Iran has chosen to isolate itself in the cyberspace. While we live in a time where social networks and other online services have truly made the world a global village the country has banned most of these services on various grounds, though primarily it believes they’re used to spread the West’s agenda. Despite the fact that Iran’s President and Supreme Leader both have an account, a court has ordered that Instagram be blocked due to “privacy concerns.”
The order stemmed from a private lawsuit which was then sent to the country’s Ministry of Telecommunications to enforce the ban. Even though the order had been passed users could access the service through the weekend. Iran’s tech savvy youth already uses VPNs, proxy servers and other methods to bypass internet restrictions, so its likely they’ll be nonplussed if the ban is enforced.

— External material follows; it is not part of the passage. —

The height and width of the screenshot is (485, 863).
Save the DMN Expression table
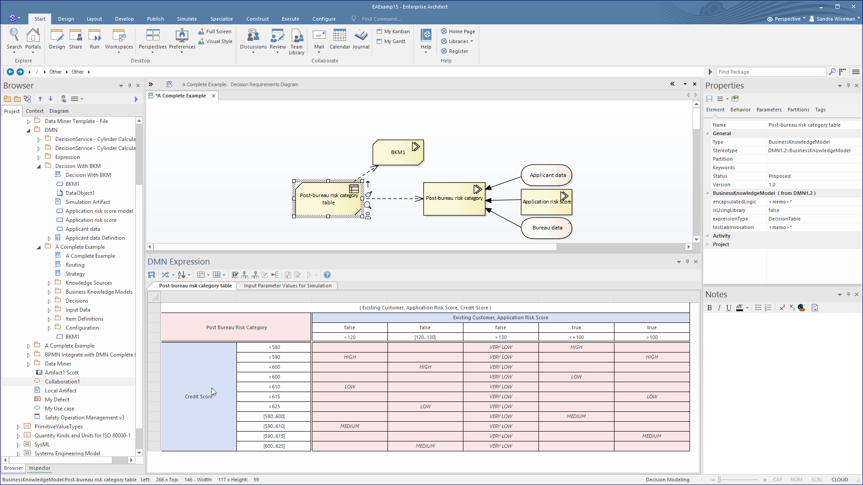coord(151,275)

Twitter and YouTube are already banned in Iran and so is Facebook. Recently the country also banned WhatsApp, which will soon be owned by the social giant. The photo sharing service is also a part of Facebook’s portfolio and its CEO Mark Zuckerberg was recently referred to as an “American Zionist.”
Iran’s enforces these bans rather inconsistently. The country’s foreign minister is an avid Twitter user and so is the moderate President who recently told the state news agency that “We should see the cyberworld as an opportunity.” Even if he views this differently it is unlikely that the country will be opening up to the internet any time soon.